His comic “Press Play,” on view at the Oakland Asian Cultural Center until Monday, draws from his own struggles with lifelong depression. The title refers to a triangle the main character touches on his wrist “to make all the swirl and whirl come to a standstill,” as well as restart.
On Saturday afternoon, Gunawan was in conversation with Bay Area poets Christine No and Michelle Lin for the exhibition’s final event. Sixty black-and-white panels from “Press Play,” illustrated by Gunawan’s brother Elbert Lim, lined the hallways outside the room where they discussed poetry and mental health to an intimate audience.
“A lot of my work is reckoning with myself. It’s a lot of feelings, and it’s a lot of questions,” No said. “I don’t think my work ever comes to any conclusions other than here I am and this is what it feels like.”
No read a handful of tender and fierce poems from her collection, “Whatever Love Means,” that brought forth her mother and grandmother. Lin followed with visceral poems from “A House Made of Water” that explore identity and trauma, and also shared newer poems about things that bring her joy, like llamas.
The audience snapped and clapped at lines that resonated with them most. Lines like Lin’s, “Give it up for me/Because I’m still capable of giving and giving up.”
Afterward, Gunawan moderated a conversation that touched upon a variety of themes including the writers’ responsibility to community and family, and the question of art as therapy.

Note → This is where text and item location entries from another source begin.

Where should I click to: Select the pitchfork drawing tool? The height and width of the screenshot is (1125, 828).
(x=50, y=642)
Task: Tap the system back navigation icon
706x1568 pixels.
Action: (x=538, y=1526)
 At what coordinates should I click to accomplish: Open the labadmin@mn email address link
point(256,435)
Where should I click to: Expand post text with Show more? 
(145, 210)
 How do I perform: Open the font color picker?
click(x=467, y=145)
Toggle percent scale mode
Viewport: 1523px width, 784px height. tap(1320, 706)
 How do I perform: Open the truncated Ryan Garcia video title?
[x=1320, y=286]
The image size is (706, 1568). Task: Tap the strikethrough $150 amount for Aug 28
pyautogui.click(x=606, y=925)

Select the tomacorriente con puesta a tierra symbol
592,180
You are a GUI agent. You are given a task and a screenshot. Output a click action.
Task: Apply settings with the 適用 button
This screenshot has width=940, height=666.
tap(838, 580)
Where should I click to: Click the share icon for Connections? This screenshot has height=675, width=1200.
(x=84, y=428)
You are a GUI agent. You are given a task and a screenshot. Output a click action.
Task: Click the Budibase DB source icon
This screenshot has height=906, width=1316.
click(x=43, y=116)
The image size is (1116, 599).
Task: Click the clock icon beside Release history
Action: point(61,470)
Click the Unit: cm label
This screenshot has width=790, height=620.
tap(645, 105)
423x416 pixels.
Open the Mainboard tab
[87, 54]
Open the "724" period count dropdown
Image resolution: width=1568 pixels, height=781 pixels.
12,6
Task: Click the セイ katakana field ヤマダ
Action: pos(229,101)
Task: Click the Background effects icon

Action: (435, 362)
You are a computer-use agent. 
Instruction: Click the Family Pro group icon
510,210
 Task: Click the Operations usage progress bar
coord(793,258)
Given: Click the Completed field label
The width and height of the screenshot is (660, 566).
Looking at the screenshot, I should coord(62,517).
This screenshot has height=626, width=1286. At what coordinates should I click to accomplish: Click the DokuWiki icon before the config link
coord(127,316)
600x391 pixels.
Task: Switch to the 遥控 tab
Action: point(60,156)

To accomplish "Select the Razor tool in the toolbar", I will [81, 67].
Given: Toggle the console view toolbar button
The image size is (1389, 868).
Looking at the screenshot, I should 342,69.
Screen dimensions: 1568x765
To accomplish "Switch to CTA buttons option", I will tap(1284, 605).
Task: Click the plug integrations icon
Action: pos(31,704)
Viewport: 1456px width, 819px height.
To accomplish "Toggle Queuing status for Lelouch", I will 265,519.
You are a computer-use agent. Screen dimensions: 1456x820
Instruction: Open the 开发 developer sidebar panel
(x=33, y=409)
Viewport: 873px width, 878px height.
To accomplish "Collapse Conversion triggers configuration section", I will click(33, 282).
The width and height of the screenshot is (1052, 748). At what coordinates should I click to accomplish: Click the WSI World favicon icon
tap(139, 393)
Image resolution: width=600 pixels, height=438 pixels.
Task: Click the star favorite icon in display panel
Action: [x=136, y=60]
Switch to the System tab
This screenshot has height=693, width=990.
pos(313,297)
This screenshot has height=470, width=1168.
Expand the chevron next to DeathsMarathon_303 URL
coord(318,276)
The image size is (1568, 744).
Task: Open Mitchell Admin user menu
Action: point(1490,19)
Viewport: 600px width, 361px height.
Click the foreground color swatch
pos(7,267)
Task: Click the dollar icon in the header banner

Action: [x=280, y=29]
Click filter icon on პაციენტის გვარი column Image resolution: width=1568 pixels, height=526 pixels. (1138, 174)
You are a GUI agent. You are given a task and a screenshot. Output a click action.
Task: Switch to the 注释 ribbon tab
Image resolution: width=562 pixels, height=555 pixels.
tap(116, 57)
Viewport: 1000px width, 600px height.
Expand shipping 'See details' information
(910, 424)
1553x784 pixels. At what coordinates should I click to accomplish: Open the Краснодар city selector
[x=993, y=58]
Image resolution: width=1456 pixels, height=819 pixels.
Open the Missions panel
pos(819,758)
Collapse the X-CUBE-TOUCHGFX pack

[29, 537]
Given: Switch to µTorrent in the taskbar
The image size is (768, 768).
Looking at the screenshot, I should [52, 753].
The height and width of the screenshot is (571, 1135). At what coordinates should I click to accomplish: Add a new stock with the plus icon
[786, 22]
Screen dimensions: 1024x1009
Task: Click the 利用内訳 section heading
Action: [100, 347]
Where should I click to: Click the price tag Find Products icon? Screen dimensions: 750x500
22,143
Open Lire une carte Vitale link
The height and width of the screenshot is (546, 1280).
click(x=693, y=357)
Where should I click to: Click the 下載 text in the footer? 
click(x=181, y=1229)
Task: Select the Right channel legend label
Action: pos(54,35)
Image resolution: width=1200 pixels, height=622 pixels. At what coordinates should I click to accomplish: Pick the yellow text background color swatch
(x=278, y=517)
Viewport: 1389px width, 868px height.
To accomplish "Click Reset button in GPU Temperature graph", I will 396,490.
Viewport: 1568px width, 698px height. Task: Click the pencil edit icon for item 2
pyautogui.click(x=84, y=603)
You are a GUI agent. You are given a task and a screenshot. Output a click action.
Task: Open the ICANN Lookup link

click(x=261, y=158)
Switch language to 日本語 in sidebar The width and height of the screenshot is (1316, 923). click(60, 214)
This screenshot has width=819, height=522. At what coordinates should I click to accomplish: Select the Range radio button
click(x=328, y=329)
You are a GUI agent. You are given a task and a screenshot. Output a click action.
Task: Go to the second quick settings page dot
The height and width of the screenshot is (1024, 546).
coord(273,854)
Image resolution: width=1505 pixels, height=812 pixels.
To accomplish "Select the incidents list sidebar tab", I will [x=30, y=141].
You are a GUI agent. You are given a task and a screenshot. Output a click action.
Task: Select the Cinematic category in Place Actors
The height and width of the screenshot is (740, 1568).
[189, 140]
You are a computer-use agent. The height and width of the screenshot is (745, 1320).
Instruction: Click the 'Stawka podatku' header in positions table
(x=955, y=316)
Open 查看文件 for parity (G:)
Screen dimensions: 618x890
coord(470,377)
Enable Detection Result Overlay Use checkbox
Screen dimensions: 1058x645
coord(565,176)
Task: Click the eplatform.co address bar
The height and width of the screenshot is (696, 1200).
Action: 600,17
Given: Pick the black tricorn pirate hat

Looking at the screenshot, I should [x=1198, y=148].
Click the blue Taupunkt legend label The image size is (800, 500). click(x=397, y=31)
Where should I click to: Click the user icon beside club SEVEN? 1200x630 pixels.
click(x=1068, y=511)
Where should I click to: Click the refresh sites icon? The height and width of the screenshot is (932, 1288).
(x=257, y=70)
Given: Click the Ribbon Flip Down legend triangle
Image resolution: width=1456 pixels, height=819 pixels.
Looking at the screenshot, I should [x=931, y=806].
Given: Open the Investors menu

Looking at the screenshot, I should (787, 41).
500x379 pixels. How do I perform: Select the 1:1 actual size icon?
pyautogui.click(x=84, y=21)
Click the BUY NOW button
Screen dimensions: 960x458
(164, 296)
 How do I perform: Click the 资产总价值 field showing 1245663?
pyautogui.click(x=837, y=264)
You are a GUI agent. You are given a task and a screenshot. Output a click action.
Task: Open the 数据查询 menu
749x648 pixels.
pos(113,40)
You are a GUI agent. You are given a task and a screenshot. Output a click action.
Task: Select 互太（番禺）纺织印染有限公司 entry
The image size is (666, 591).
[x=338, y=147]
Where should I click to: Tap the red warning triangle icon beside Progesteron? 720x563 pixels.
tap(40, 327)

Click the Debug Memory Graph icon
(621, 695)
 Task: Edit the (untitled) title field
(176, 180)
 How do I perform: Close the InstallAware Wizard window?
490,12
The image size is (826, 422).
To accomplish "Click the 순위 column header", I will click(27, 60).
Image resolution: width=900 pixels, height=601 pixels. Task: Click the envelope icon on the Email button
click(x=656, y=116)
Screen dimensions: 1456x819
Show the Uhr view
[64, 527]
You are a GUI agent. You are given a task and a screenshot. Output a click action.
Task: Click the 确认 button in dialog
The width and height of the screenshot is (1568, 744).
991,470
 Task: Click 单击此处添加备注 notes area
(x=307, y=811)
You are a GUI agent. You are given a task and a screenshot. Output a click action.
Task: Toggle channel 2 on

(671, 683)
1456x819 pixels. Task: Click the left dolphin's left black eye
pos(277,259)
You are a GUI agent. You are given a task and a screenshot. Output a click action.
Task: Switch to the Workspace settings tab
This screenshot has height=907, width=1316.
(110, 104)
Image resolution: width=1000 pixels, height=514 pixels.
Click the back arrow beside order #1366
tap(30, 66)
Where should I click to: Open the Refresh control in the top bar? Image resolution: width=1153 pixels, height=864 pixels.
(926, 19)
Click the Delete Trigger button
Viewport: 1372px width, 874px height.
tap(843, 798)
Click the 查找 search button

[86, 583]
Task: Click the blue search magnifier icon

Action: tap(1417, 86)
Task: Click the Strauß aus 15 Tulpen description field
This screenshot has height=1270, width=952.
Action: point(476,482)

In the Asian American community, anti-Asian violence during COVID-19 has compounded mental health challenges. But barriers such as the lack of culturally competent services, the pressure of being a “model minority,” and stigma prevent many from seeking help.
Both No and Lin said mental health wasn’t talked about much in their families and they started writing as a way to cope — No, as an angsty teenager scribbling on Korean calendars, and Lin journaling as a kid because she was lonely.
“Writing is therapeutic,” Lin said. “But I don’t think it replaces therapy in terms of professional help.”
All three writers said they are in a better place these days and acknowledged it’s been harder to write. They also hope the conversation around mental health continues, because it’s not just about getting words down on the page. It’s about holding space and holding each other.
“We chose to be artists and writers because there’s something porous about us that wants to connect,” No said.
In the hallway, “Press Play” viewers have been leaving notes of support: “It’s ok not to be okay!” and “You are not alone.”
The exhibition may be coming to a close, but the comic can be viewed online in six languages: Spanish, Thai, Indonesian, and three Chinese dialects.
“There are times when it feels too much, when we want to stop,” Gunawan said. “Hopefully, through this comic, people will be encouraged to press play and keep going.”